The Island D e v e l o p m e n t Company (IDC) has signed another deal for tourism on Farquhar Island. A company based in the UK specialising in fishing holidays, FlyCastaway, is now advertising packages offering a week’s stay on the island together with fishing, for the coast of US$7000 per person. These are offered for groups of 10, putting the weekly turnover at $70,000.

Prices have increased
These offers are being made to prospective clients all over the world, putting Farquhar tourism on a larger scale than it has been. How much the IDC will get out of this is not known yet but it can be expected to beat the $30,000 per week it has been getting from Mauritian tourists for years.

The new arrangement starts in February 2011, according to the advertisement. But this comes without the questions on Farquhar tourism being answered.

The first question is whether the island’s tourism business is legal and compliant with standards in the industry. IDC chief executive Glenny Savy has admitted that the establishment there does not have a licence. He has said this is not necessary because it is primarily a rest house intended for government officials or even other Seychellois who want to spend time there. But, we have never heard of such guests for Farquahar while groups of Mauritian tourists paying $3000 each have been regular.
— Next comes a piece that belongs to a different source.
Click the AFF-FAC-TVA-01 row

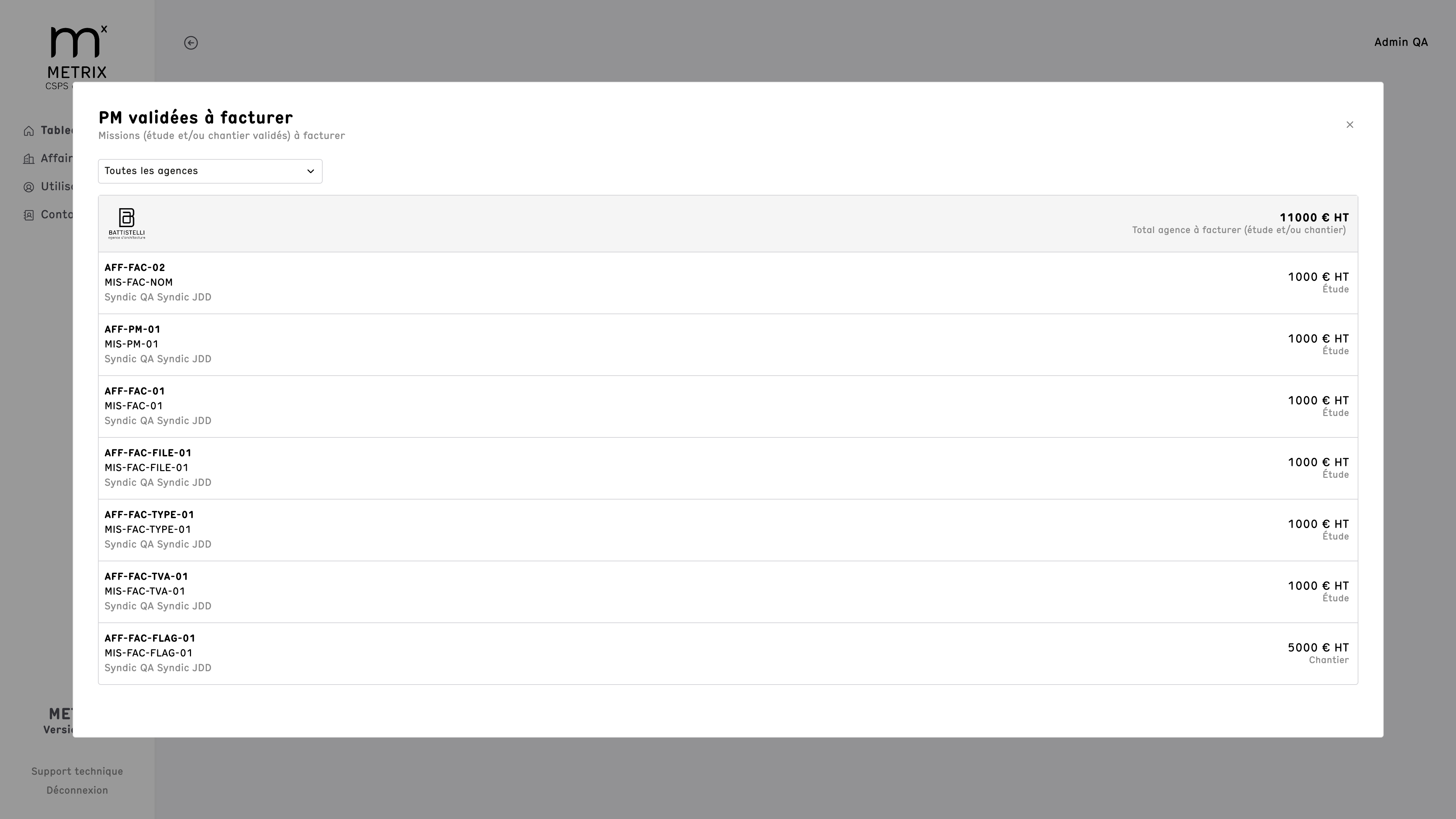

After the mysterious disappearance of Mauritian Felix Maurel last year, the IDC has not come up with any assurances on the safety of visitors. Should it expand its activities without better safeguards?

FlyCastaway obviously intends to enlarge the scale of fishing that tourists can do. It offers both fly-fishing from the flats and sand bars and also fishing in the waters of the lagoon for grouper, tuna, sailfish and marlin. It will bring in four motorized skiffs for, in ots own words, “unleashing the offshore opportunities that await there”.

Obviously, this is on a much bigger scale than has been going on. But who gets the money? IDC executive Glenny Savy has never given any clear answer on how the money collected from Mauritian visitors over the past years has been accounted for. Auditors are supposed to be looking closely at the accounts of state-owned companies, but this part remains obscure.

If IDC is to engage in tourism on the islands it manages, it must do so within the rules and standards of the industry and with full transparency. Until it does that, its dealings will remain questionable.